**Problem requirements:**
Which lines of the records contain the word "computer"? Copy each one.

**Input records:**
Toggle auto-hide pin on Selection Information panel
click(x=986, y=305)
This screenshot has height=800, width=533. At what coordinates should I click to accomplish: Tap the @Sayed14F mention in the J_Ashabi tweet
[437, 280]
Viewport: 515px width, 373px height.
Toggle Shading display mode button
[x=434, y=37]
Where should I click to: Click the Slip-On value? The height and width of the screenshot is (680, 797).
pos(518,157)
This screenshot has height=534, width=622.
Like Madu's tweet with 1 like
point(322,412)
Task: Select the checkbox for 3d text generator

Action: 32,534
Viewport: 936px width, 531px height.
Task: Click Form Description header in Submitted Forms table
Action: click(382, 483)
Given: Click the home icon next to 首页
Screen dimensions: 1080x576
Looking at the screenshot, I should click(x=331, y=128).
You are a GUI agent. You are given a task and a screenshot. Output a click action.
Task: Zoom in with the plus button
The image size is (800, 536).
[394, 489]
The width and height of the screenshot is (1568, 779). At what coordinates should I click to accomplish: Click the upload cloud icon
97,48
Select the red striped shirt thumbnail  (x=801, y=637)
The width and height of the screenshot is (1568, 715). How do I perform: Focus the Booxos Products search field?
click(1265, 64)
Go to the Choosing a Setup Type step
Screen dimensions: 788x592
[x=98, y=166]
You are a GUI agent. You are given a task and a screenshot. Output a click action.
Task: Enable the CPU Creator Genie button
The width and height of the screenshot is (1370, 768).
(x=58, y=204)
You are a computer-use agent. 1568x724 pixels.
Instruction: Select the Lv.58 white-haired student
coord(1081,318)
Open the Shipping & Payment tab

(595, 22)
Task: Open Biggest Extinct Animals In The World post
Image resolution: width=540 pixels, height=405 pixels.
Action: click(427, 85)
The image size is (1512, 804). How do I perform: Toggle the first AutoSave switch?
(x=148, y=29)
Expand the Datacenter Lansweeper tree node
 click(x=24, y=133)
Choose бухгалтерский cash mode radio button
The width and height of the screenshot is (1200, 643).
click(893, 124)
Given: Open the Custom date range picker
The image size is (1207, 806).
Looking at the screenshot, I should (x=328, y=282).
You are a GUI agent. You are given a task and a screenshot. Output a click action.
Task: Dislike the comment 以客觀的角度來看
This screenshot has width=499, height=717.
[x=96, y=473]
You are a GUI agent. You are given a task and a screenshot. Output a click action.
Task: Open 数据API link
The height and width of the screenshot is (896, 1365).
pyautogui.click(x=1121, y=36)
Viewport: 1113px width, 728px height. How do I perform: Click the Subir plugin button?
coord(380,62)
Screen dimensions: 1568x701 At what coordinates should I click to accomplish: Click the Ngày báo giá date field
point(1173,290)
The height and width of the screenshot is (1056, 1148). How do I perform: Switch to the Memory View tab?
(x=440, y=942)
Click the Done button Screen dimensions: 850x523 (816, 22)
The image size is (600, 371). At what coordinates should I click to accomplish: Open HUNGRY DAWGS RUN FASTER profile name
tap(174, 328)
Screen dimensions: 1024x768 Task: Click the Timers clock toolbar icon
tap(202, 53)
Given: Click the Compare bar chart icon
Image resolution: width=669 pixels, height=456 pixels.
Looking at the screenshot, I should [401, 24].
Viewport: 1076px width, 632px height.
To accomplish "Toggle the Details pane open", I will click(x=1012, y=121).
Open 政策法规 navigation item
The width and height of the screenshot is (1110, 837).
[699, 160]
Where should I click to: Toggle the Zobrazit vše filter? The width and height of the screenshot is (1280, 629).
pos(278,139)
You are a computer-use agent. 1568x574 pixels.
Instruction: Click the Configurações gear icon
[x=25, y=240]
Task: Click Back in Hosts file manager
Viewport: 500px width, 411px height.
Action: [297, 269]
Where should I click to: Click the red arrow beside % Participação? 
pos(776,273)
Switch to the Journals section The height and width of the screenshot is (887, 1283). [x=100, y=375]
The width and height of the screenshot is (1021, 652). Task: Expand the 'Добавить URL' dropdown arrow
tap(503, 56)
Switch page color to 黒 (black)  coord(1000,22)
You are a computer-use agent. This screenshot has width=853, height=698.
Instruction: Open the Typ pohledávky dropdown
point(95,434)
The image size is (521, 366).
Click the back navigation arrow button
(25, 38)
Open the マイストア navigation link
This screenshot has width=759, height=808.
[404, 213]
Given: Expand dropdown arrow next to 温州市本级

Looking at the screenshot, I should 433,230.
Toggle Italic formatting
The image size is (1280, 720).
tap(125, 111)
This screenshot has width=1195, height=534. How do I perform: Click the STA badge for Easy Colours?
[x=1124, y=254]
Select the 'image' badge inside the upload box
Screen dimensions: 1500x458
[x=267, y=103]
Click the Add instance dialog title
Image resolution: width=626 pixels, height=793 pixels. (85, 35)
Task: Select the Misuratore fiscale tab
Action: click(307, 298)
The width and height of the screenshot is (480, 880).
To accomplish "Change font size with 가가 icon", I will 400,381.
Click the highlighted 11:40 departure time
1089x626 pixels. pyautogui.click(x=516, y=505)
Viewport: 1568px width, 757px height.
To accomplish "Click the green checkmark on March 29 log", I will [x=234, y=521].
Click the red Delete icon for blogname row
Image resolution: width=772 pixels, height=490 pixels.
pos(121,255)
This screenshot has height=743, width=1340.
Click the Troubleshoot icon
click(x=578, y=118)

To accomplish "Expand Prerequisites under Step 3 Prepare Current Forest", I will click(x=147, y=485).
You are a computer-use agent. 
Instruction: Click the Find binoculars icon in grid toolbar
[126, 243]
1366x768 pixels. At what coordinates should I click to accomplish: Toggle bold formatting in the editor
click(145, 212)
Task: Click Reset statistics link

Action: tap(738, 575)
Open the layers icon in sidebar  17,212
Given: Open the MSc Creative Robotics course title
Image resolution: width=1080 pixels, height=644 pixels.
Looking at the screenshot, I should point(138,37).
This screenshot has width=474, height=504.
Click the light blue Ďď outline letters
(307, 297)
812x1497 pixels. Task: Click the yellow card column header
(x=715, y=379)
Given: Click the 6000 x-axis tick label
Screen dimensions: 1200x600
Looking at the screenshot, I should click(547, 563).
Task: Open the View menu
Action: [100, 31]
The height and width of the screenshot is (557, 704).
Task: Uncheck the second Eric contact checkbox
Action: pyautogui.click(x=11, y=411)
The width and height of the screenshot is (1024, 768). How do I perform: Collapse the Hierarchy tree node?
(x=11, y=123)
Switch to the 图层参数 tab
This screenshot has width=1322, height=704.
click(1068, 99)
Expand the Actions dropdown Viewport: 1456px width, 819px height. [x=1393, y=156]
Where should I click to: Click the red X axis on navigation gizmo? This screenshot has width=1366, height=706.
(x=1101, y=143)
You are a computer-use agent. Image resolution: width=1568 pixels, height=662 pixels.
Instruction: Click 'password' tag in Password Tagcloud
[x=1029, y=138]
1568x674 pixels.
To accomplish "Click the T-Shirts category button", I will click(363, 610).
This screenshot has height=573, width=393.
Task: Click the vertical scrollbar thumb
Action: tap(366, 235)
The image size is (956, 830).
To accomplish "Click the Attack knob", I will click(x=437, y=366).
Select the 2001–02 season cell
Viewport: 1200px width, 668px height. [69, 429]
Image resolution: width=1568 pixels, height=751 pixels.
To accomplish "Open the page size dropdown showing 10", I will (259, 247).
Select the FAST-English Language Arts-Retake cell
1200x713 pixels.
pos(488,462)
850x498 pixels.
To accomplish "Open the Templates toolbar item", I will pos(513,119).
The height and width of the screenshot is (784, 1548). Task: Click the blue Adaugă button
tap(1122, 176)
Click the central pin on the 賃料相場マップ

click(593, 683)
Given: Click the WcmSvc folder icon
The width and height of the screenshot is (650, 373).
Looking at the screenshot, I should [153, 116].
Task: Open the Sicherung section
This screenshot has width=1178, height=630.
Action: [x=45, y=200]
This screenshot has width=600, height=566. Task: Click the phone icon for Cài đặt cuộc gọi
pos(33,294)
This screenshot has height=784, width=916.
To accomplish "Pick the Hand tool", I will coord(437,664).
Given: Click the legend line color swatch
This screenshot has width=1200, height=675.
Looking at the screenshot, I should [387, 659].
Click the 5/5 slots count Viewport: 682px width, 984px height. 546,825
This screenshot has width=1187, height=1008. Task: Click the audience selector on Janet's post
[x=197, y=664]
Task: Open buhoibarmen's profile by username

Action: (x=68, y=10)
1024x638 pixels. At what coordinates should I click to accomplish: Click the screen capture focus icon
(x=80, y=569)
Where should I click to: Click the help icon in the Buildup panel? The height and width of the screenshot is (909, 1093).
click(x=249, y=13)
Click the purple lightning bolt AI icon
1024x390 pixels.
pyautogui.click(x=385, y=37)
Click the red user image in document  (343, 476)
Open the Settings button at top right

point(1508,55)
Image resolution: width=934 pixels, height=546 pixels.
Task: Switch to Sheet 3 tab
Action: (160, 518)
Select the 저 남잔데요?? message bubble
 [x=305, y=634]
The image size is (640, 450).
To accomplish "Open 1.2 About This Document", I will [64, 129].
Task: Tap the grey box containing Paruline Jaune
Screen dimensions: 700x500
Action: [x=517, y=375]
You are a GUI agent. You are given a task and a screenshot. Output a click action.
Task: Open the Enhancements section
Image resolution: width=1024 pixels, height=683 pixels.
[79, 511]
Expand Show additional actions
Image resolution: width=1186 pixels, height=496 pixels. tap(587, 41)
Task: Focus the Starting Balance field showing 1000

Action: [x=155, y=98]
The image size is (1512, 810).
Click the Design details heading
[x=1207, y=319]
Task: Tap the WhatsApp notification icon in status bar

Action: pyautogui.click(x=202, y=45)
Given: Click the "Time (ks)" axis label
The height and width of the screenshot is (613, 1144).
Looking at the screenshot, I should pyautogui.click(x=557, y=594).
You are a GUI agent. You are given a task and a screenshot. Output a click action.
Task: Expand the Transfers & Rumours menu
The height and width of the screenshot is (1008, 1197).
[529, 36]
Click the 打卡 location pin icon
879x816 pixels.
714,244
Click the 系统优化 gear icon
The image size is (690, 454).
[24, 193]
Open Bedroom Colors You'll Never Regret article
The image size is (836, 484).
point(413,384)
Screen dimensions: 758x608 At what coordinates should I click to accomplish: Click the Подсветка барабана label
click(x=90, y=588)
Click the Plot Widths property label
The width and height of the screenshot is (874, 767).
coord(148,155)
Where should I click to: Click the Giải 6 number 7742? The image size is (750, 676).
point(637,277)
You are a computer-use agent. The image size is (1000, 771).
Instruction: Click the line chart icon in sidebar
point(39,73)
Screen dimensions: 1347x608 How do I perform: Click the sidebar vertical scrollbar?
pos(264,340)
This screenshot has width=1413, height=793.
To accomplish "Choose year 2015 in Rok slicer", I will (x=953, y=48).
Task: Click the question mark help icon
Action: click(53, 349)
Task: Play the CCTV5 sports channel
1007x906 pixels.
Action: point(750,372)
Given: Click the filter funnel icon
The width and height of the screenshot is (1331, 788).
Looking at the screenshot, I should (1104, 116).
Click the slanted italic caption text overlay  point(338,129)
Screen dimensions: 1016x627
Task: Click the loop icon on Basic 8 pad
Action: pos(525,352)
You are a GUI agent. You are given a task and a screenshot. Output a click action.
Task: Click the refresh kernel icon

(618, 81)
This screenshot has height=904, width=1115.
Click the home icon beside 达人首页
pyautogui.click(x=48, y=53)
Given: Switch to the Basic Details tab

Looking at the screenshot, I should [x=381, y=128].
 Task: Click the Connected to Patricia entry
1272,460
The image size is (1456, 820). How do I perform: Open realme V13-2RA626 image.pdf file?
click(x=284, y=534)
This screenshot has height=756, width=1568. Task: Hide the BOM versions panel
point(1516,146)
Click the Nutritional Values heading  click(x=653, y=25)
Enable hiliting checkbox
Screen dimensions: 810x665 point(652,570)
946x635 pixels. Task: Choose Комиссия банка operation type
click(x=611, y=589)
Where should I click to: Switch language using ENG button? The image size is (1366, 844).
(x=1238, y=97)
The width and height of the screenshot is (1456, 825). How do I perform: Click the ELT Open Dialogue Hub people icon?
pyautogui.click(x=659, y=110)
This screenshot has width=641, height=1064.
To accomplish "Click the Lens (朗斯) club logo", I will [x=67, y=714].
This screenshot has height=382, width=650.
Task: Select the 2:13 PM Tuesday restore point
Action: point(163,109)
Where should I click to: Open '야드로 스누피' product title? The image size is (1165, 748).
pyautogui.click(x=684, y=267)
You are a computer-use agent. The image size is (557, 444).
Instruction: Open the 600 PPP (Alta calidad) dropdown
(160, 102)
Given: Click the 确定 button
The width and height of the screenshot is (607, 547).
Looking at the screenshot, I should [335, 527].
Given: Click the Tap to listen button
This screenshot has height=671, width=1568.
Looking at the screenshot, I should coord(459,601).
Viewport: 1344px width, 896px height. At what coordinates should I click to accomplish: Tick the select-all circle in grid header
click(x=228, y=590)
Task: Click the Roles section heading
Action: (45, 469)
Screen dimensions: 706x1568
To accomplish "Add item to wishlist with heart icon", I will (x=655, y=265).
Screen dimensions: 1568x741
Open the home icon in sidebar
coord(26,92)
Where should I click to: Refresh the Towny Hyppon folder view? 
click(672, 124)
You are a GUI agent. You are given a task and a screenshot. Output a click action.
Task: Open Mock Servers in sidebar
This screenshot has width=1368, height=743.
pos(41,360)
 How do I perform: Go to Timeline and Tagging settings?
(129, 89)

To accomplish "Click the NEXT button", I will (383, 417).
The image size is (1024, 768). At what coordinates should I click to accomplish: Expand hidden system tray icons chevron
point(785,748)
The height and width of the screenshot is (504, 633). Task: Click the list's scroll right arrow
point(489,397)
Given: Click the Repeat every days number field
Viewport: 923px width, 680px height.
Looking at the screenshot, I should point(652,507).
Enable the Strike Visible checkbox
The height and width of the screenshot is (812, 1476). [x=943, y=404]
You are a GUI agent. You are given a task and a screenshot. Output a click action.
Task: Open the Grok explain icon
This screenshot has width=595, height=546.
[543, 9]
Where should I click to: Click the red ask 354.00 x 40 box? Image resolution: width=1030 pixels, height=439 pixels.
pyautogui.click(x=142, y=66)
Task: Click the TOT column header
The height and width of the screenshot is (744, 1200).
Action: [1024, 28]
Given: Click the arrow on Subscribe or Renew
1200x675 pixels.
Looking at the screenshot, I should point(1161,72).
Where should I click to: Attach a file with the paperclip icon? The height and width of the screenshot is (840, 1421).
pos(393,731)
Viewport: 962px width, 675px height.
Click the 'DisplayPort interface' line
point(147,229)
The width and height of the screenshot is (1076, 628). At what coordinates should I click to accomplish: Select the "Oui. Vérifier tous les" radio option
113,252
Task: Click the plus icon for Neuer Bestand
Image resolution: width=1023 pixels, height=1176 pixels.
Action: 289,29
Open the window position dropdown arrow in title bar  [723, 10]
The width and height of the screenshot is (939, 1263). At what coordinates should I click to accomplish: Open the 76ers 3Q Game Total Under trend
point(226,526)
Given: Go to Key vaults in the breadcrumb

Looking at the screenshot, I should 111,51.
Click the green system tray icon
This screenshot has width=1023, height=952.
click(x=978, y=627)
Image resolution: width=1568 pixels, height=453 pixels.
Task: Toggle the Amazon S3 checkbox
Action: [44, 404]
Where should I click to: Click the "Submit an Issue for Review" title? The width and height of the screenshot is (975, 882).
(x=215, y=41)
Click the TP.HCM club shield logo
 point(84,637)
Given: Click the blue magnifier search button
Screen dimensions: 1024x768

**Answer to this task:**
You are a computer-use agent. 1568x724 pixels.
You are a computer-use agent. 1568x574 pixels.
You are a computer-use agent. This screenshot has width=853, height=698.
You are a computer-use agent. 
You are a computer-use agent. Image resolution: width=1568 pixels, height=662 pixels.
You are a computer-use agent. The image size is (1000, 771).
You are a computer-use agent. The image size is (557, 444).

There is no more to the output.